• [Collected data entries]:
Segment Open
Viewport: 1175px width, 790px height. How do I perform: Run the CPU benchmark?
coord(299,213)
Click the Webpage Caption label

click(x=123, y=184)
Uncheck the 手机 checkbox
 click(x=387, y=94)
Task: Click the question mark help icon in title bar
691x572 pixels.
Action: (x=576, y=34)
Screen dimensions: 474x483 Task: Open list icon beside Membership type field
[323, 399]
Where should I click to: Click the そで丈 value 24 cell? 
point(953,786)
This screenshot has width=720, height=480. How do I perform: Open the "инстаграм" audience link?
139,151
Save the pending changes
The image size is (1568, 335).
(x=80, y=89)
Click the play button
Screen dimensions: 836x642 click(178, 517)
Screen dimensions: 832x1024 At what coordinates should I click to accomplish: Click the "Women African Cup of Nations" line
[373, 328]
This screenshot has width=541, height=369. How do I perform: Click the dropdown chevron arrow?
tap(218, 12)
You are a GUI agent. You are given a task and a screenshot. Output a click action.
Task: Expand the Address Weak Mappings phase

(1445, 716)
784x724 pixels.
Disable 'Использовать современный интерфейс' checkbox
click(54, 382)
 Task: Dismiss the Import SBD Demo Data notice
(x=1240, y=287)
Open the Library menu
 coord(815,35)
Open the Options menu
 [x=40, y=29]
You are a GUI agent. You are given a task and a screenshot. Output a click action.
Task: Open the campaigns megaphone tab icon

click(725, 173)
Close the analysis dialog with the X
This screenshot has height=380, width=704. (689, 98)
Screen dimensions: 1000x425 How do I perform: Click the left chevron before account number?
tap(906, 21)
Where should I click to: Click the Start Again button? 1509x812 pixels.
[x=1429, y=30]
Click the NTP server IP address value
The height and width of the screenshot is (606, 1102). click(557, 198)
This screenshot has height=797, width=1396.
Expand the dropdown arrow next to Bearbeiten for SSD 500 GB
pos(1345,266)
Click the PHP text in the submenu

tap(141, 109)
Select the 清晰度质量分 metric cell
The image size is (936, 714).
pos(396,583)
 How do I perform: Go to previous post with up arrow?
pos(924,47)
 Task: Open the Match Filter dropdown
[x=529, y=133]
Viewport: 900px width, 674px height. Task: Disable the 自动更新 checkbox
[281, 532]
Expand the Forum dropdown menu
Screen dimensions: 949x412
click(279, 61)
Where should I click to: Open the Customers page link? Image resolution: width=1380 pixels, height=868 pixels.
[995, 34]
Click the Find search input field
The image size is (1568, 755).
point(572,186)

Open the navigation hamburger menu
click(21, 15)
Segment Closed
• [Task instructions]: Give an exact copy of the lines from the one with "Screen dimensions: 1000x425" through the end of the entries, both ends included.

• [Answer to this exercise]:
Screen dimensions: 1000x425 How do I perform: Click the left chevron before account number?
tap(906, 21)
Where should I click to: Click the Start Again button? 1509x812 pixels.
[x=1429, y=30]
Click the NTP server IP address value
The height and width of the screenshot is (606, 1102). click(557, 198)
This screenshot has height=797, width=1396.
Expand the dropdown arrow next to Bearbeiten for SSD 500 GB
pos(1345,266)
Click the PHP text in the submenu

tap(141, 109)
Select the 清晰度质量分 metric cell
The image size is (936, 714).
pos(396,583)
 How do I perform: Go to previous post with up arrow?
pos(924,47)
 Task: Open the Match Filter dropdown
[x=529, y=133]
Viewport: 900px width, 674px height. Task: Disable the 自动更新 checkbox
[281, 532]
Expand the Forum dropdown menu
Screen dimensions: 949x412
click(279, 61)
Where should I click to: Open the Customers page link? Image resolution: width=1380 pixels, height=868 pixels.
[995, 34]
Click the Find search input field
The image size is (1568, 755).
point(572,186)

Open the navigation hamburger menu
click(21, 15)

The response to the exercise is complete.